On Feb. 24, hackers crashed and seemingly bankrupted Mt. Gox, the third largest Bitcoin exchange, sending prices rope-a-doping by $300/BTC. It’s time to look deeply at how the cybercurrency derives its value.

Among “alternative investments,” precious metals are the average Joes, rare art and microloans are the hipsters and Bitcoins are the awkwardly nerdy yet strangely cool new kids on the block. This trendiness can explain the fascination, but cannot justify the $500-1200 price tag. To warrant its lofty valuation, Bitcoin must complete its evolution from experimental curiosity to accepted currency, an achievement that would necessitate overturning societal conceptions of money entrenched by history. To be worth hundreds of dollars, Bitcoins must alter the world’s view of a dollar’s worth — a material feat for figments of cyber-ether.

Debate over monetary value once dichotomized monetary theory. The traditional, currently marginalized Real Bills Doctrine, or backing theory, believes money’s worth is derived from its issuer’s assets, while mainstream quantity theory holds that supply and demand determine monetary value. Though 19th-century bankers, as backing theorists, would balk if claims to ounces of gold were worth anything else than an ounce of gold each, quantity theory is Federal Reserve System Chairman Ben Bernanke’s guiding light. Despite this, typical Americans would likely be uneasy with the idea that the sizes of their nest-eggs depend indirectly upon their neighbors’ demand for dollars.

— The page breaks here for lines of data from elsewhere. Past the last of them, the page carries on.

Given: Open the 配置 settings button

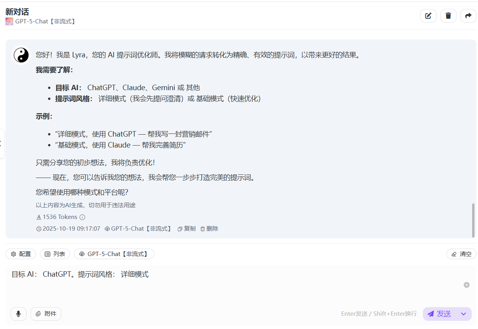Looking at the screenshot, I should click(x=21, y=254).
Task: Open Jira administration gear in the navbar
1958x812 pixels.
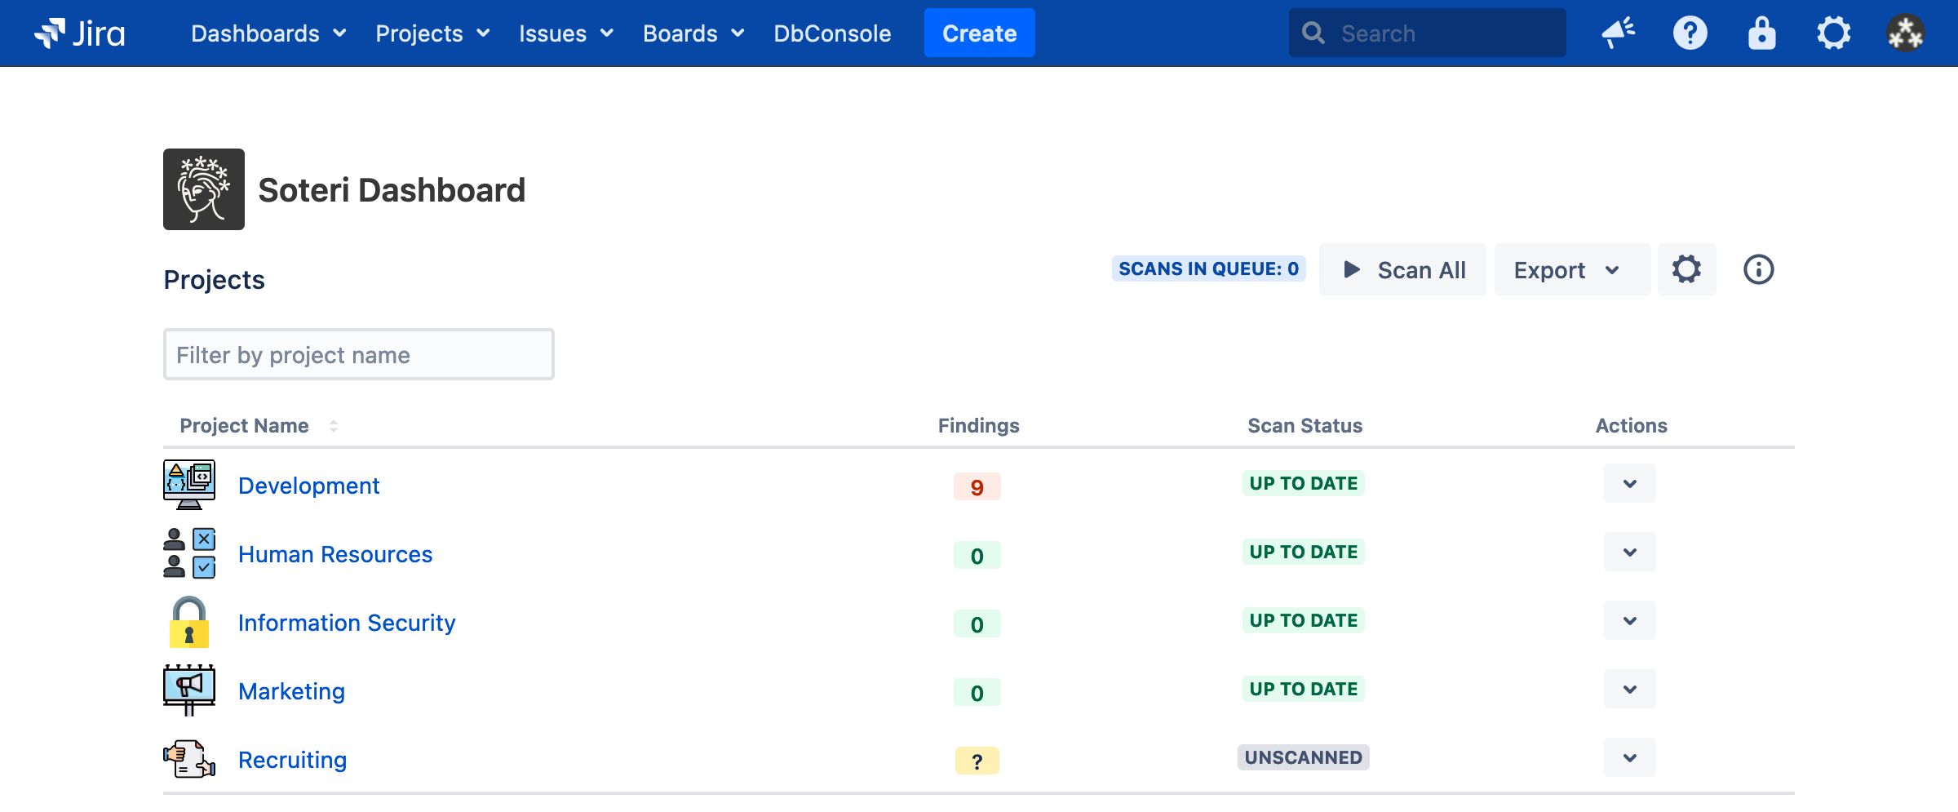Action: pyautogui.click(x=1833, y=33)
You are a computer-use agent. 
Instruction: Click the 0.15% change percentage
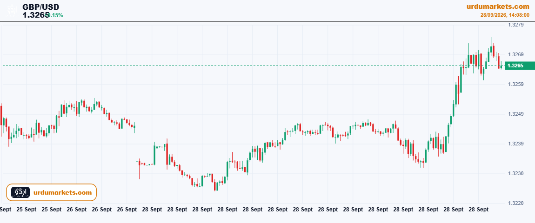tap(54, 15)
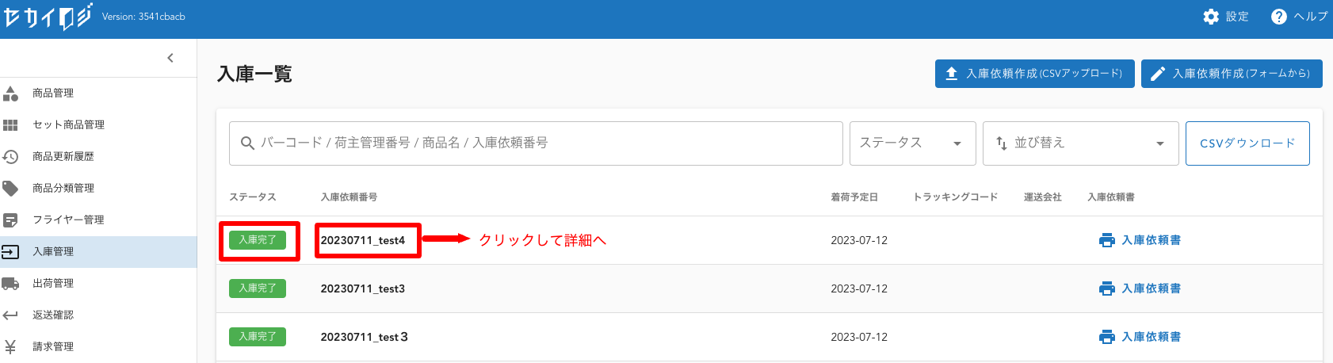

Even though we might conceptually dislike the idea that dollars in our pockets are worth a dollar each solely because someone will give us a dollar’s worth of something for them, an increasing number of us are willing to bet that Bitcoins are worth hundreds and will soon be worth hundreds more because someone will buy them from us at that higher price. Applied to asset bubbles, this logic is called the “greater fool” fallacy. This decade’s examples include the ill-fated tech companies and mortgage derivatives which enticed investors by possessing the exciting combination of being both uncertain and promising. With their unidentified inventor and freedom from regulation and oversight, Bitcoins have this exact combination of curio value and potential.

Though dollars are governmentally backed legal tender, precious metals are used in electronics and jewelry, and rare art has assumedly immutable cultural significance. Bitcoins, though fixed in supply, are nothing without their purported fiscal functionality.

Money is by definition an instrument to facilitate acquisition and sale. In money’s secondary purpose, however, being a store of value, paradox lies. Currencies must serve as stable bases to denominate value despite having little value without the presence of the things whose worth they denominate. A dollar’s worth of food must remain a relatively consistent quantity for dollars to be useful. Consequently, Bitcoin cannot be a conventional currency if it continues to fluctuate in value.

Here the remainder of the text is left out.